▶ **Activity**: From the records that follow, return exactly the lines beginning at the one that contains "Given: Click the BCH header label text" and ending at the one that contains "You are a computer-use agent.", pictures left out.

▶ **Data for this exercise**:
◆ ◆ ◆ ◆

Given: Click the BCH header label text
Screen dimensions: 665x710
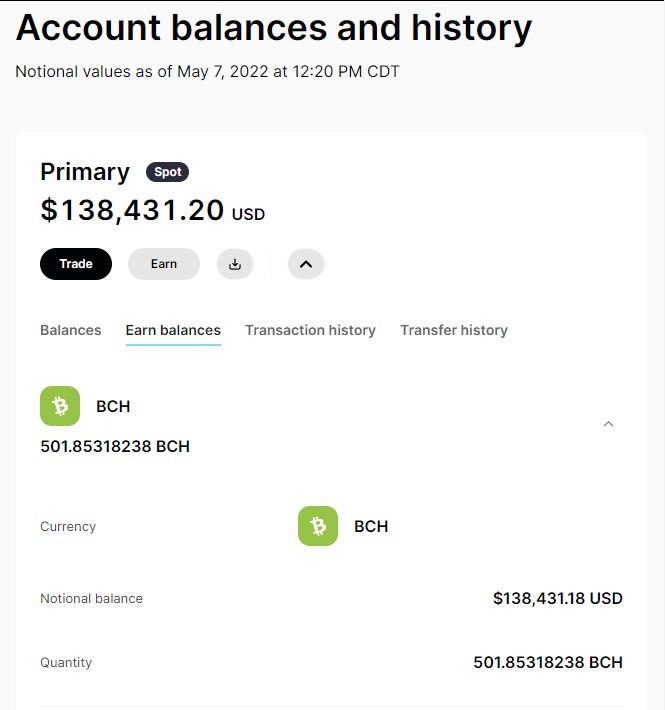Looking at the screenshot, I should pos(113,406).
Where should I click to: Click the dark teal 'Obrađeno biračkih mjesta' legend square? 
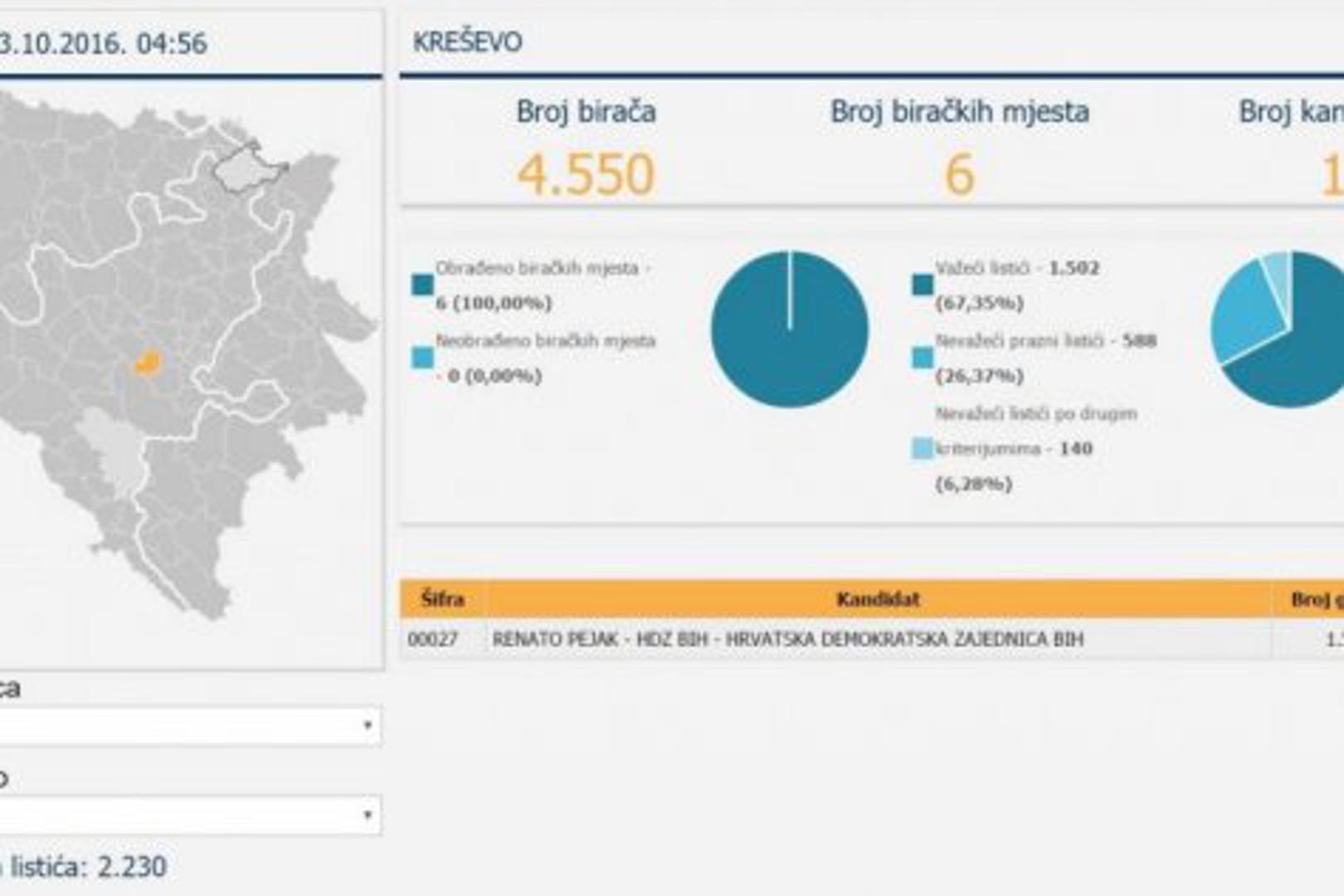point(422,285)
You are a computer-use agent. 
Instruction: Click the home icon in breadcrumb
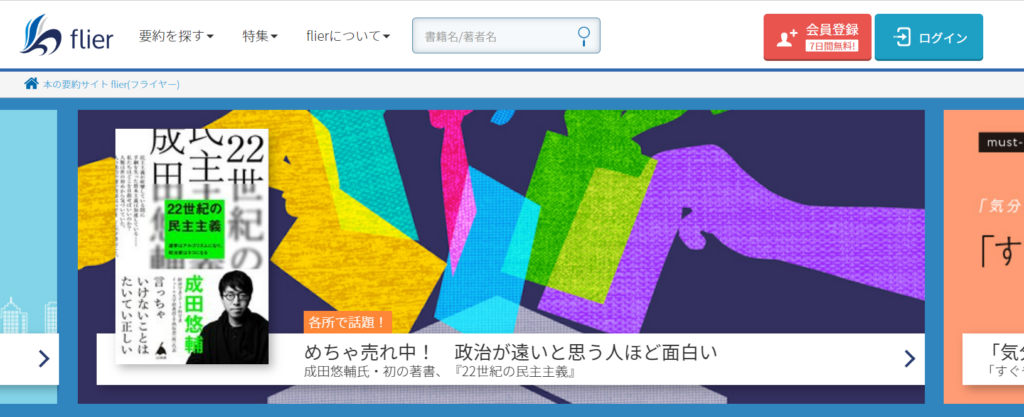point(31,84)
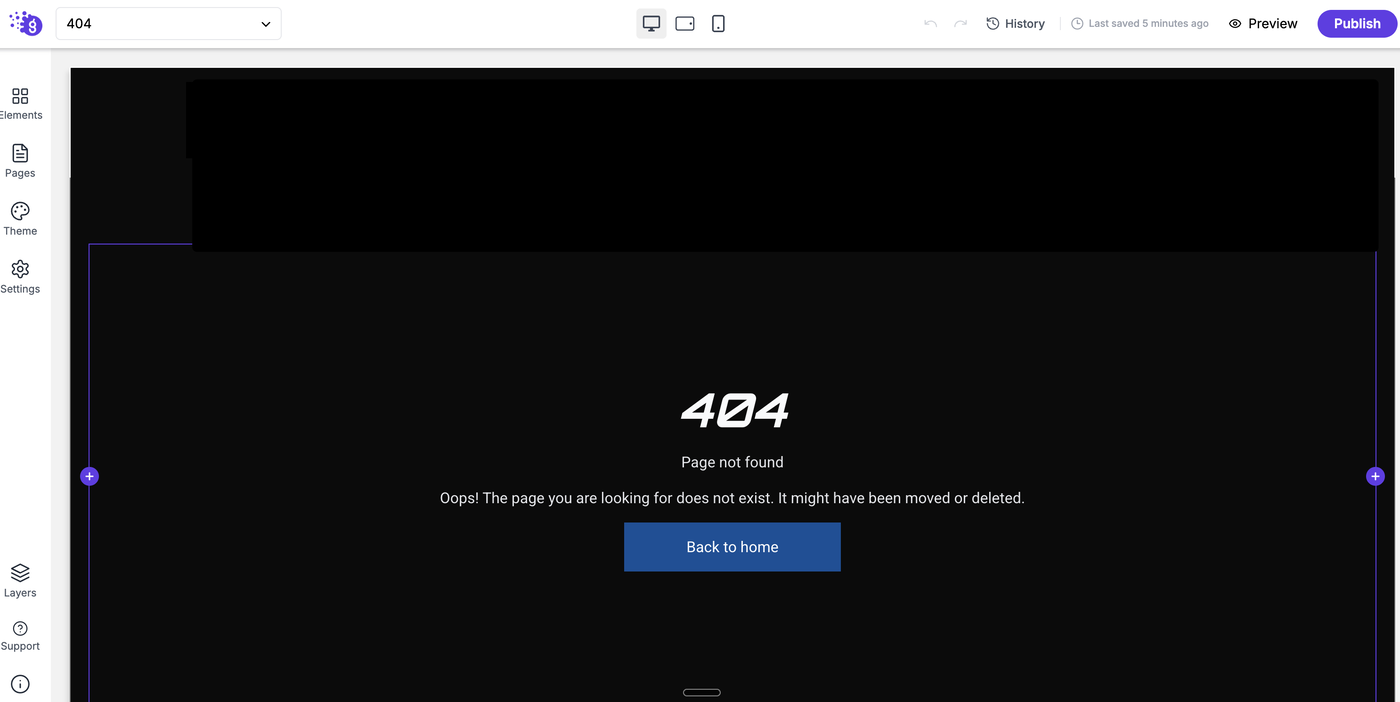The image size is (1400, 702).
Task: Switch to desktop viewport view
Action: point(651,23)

◆ ◆ ◆ ◆

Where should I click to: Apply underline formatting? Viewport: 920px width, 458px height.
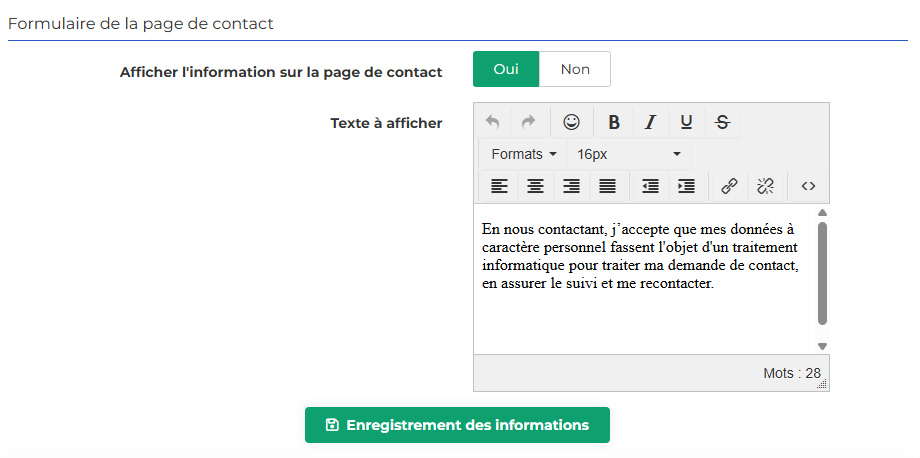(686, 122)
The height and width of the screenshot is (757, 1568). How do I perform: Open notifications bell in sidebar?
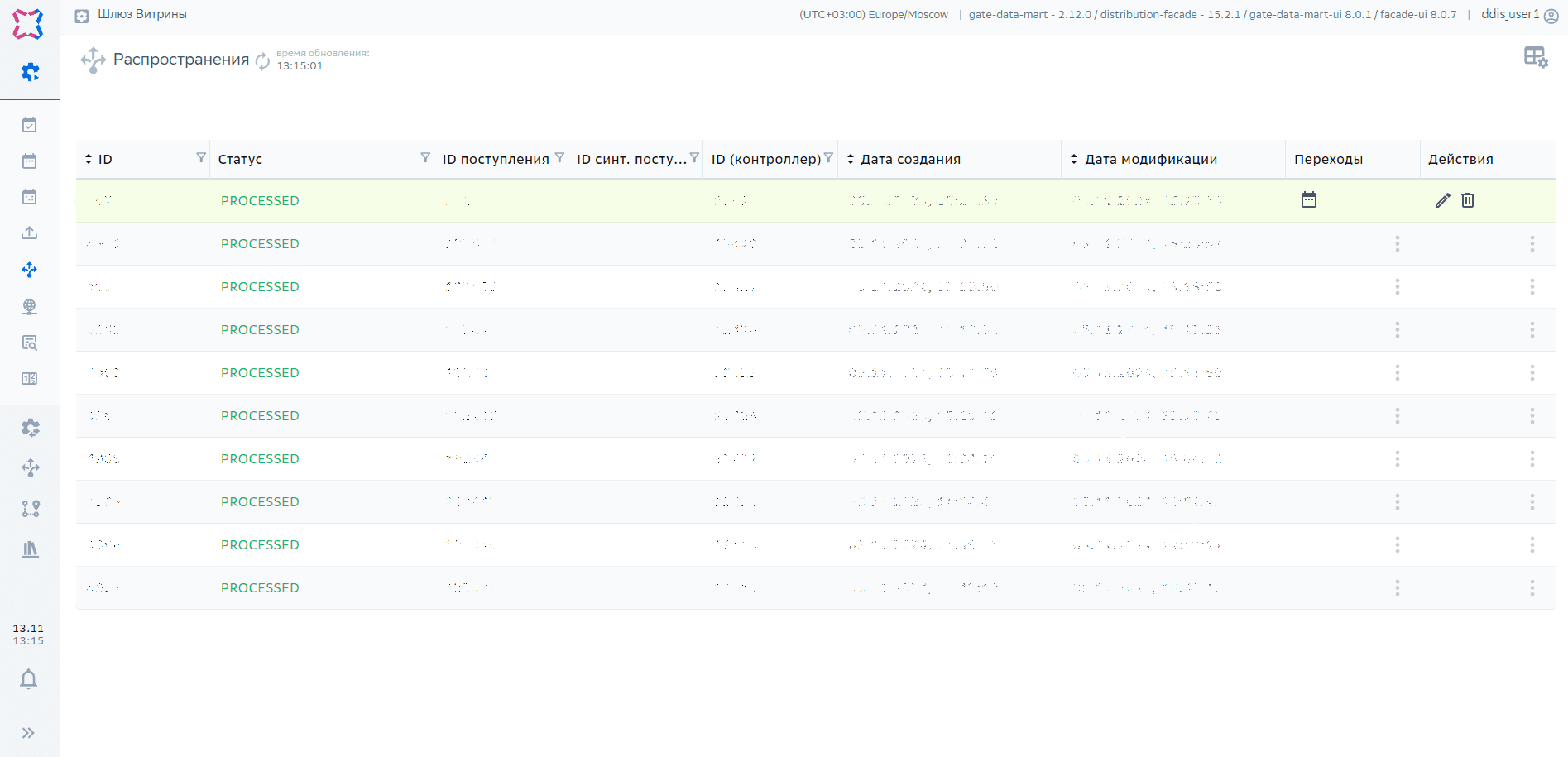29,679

◆ ◆ ◆ ◆

▶ **The completed task**:
Given: Click the BCH header label text
Screen dimensions: 665x710
Looking at the screenshot, I should pos(113,406).
Where should I click to: Click the dark teal 'Obrađeno biračkih mjesta' legend square? 
point(422,285)
You are a computer-use agent. 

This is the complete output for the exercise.